The building, too, will get other, new exterior doors — the main entry doors have already been replaced — as well as tuck-pointing to about 90% of the building’s brick exterior, including the restoration of the wall leading back to the restrooms in the adjacent pocket park.

The grant will also pay for the restoration of some of architectural terra cotta details on the building’s facade as well as new gutters and downspouts to protect everything once it’s done.

Likely the most visible change will be the addition of a historic-inspired marquee, one that will reach out about 6 feet over the sidewalk and 32 feet across the front.

While there is a conceptual design, some of the marquee’s most intricate details are still to be decided, Knepp explained.

Improvements aren’t, however, limited to just the outside.

Inside the co-working space, the grant is expected to pay for some equipment for a maker’s space, things like laser cutters and 3-D printers, and Myszak and Partners also included alternate projects — ones that will be bid separately — like a stage curtain that would help with both privacy and acoustics as well as some possible room dividers or sound panels that could be used in the balcony.

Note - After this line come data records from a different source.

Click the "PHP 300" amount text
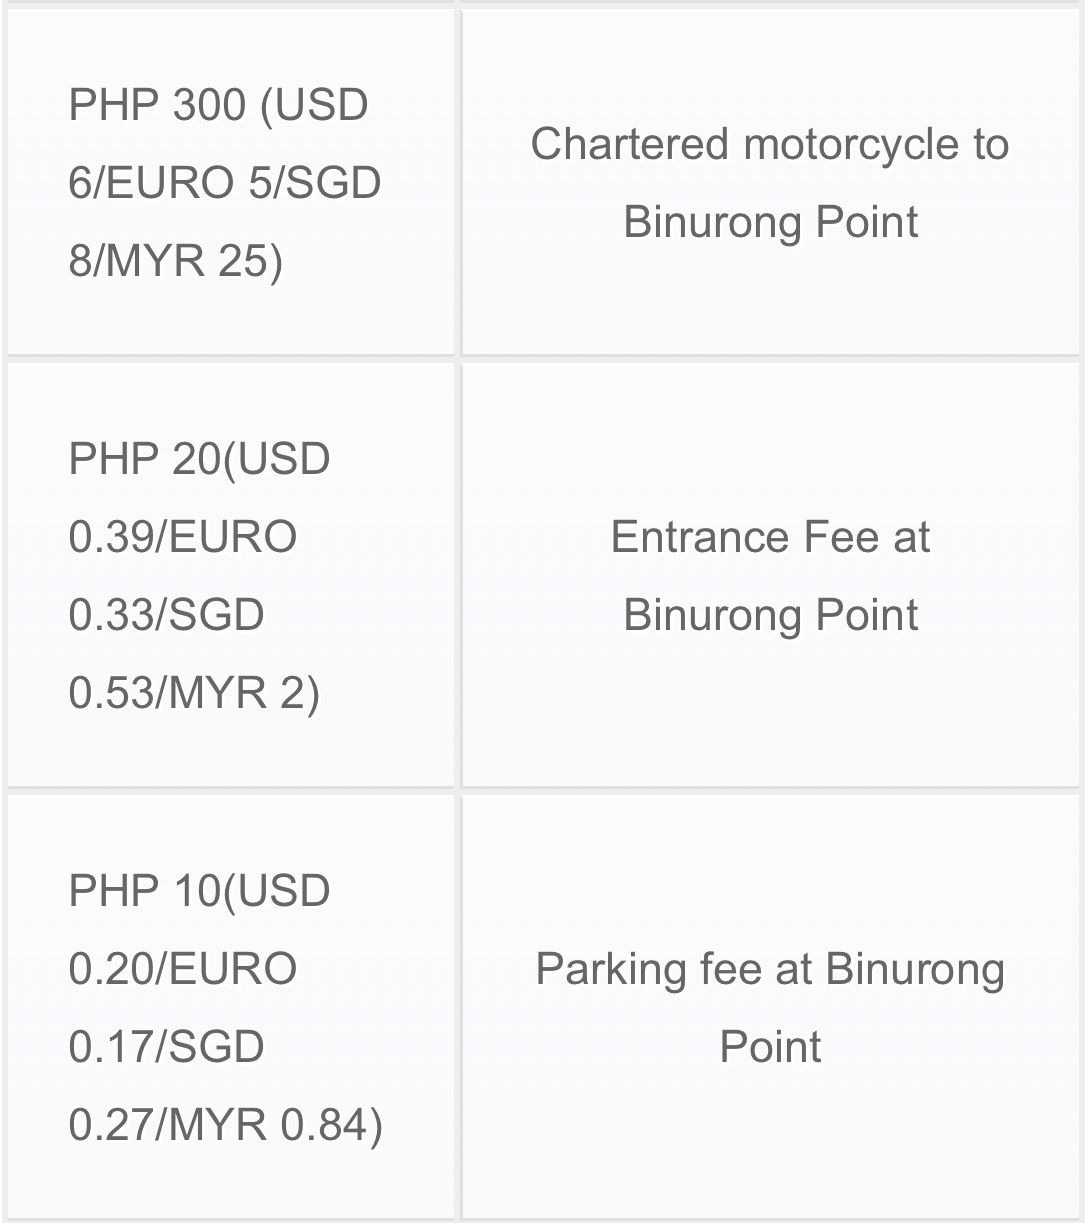The height and width of the screenshot is (1223, 1086). click(157, 105)
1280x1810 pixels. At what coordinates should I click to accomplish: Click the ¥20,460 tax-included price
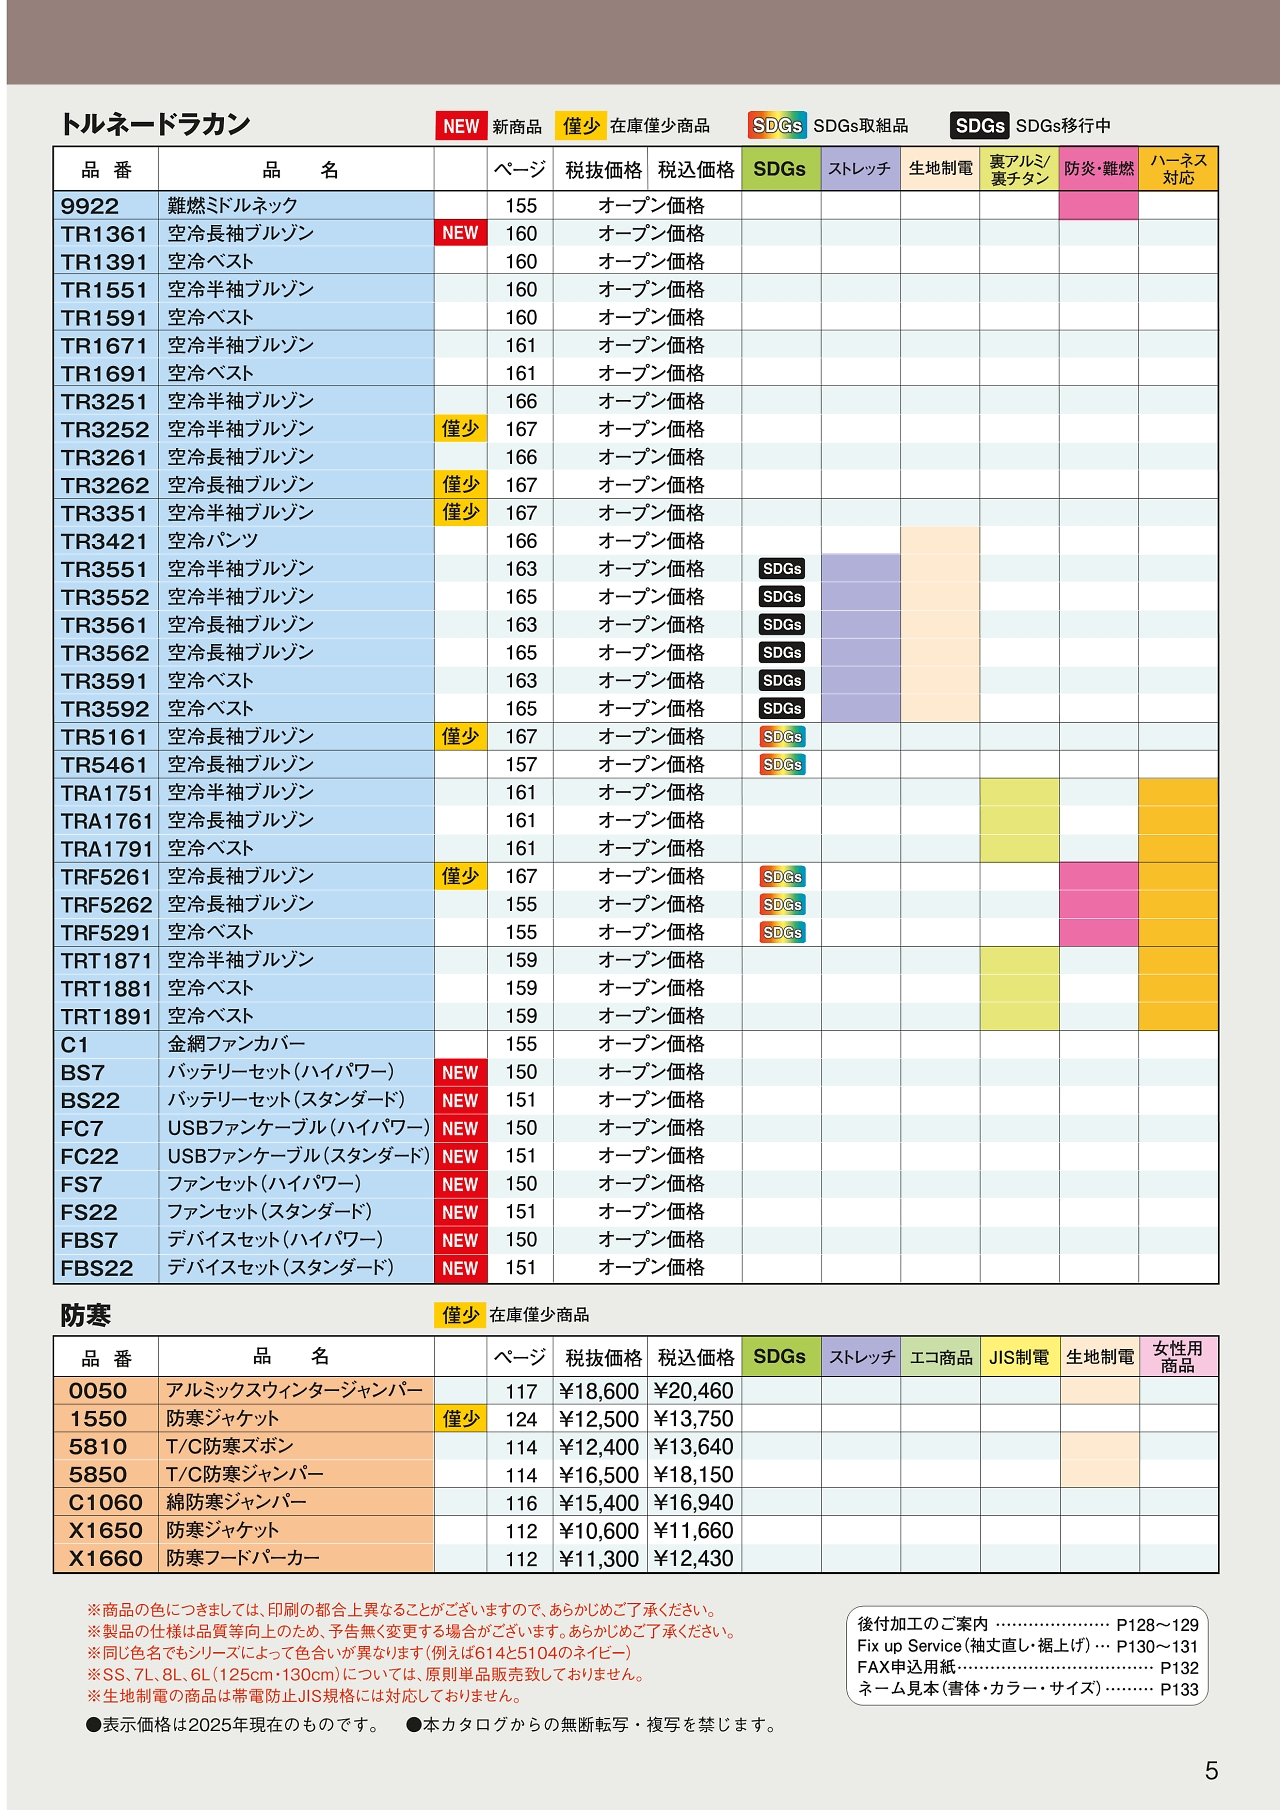(693, 1391)
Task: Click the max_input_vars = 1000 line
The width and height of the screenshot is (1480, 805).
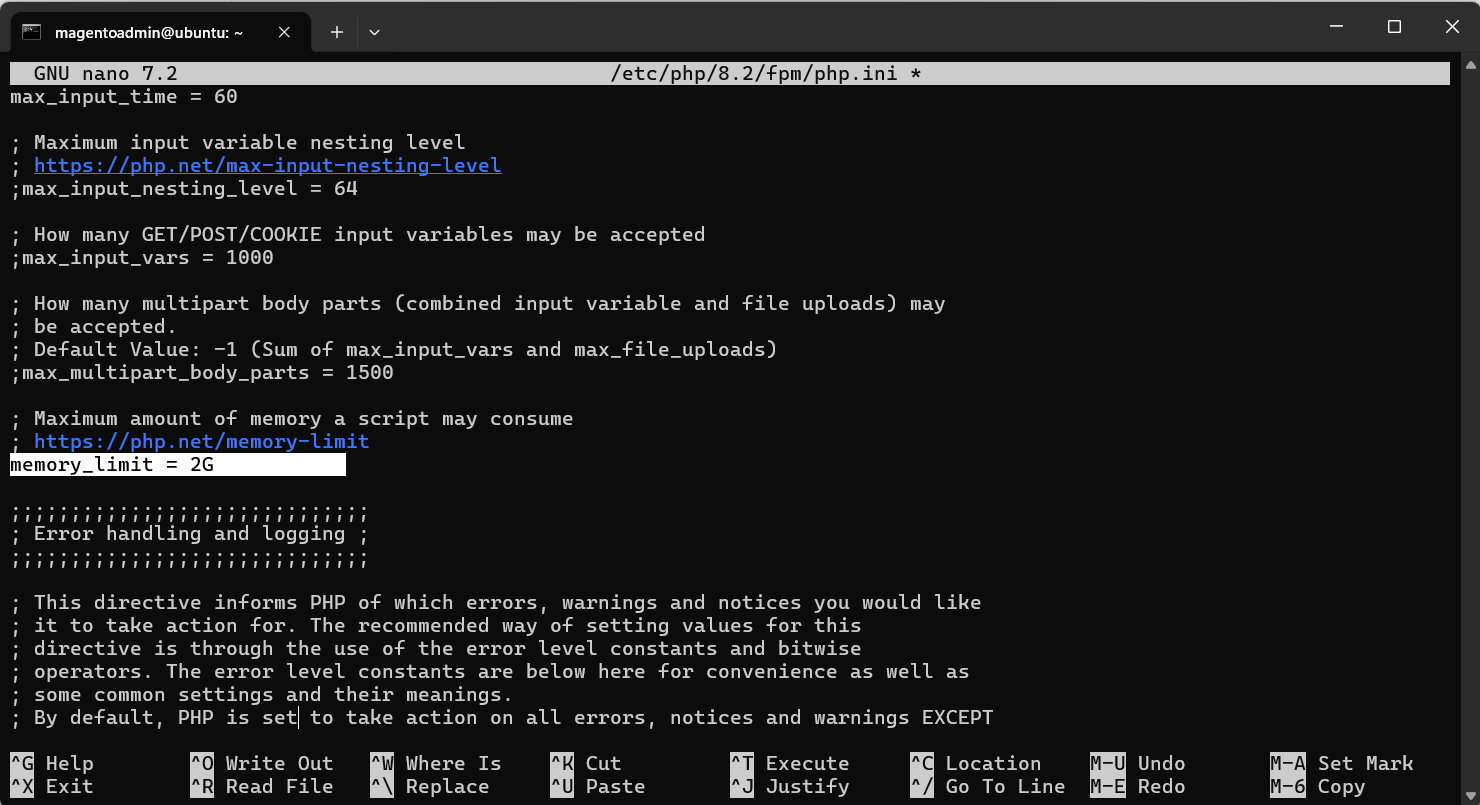Action: click(142, 258)
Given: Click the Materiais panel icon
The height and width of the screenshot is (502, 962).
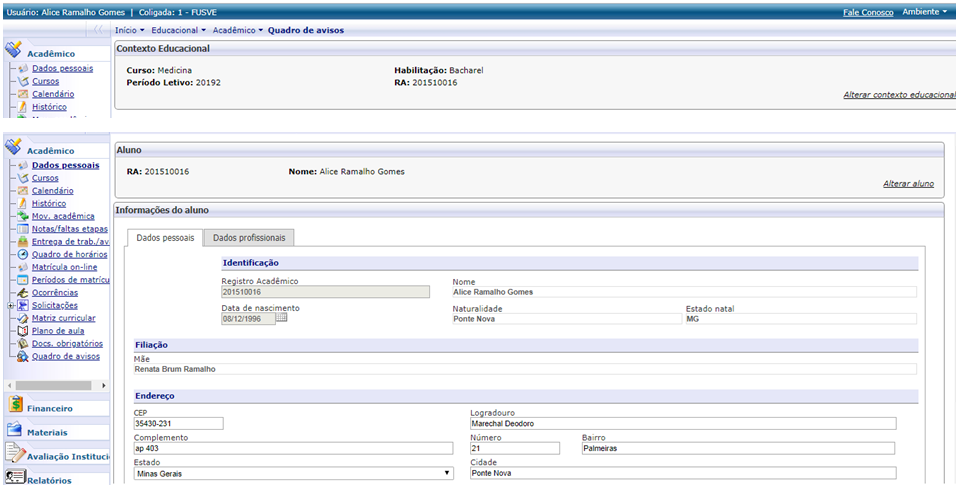Looking at the screenshot, I should point(15,431).
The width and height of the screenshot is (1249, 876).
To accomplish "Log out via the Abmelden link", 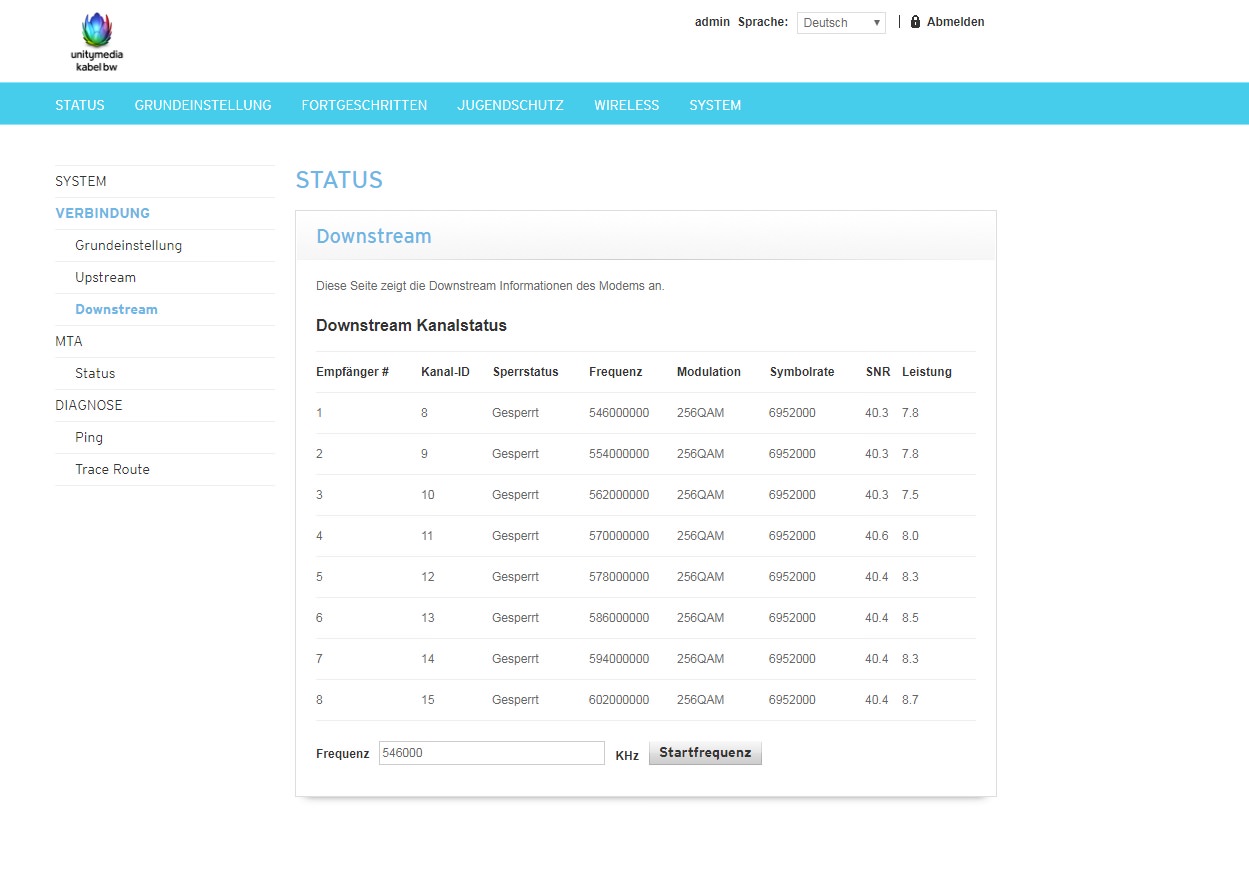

“Doing it that way just protects our budget,” Knepp explained. “If something comes in too high, we can adjust as we need to.”

Pantheon executive director Nichole Like said despite those being alternate projects, they will likely be of the utmost priority.

Concerns have mounted as groups, mainly governing bodies, have met in the building’s balcony in recent weeks. The acoustics aren’t ideal, she said, and it can be difficult to hear, especially with people co-working below.

“It’s going to be important to have some kind of area we can close off in the co-working space or do something different on the balcony,” she said.

The co-working space and small business incubator, which has direct ties to Purdue University, opened in early December.

The building itself is jointly owned by city and county elected officials, who split the cost of the interior $2.4 million transformation.

Day-to-day operations are governed by a separate, larger operating board.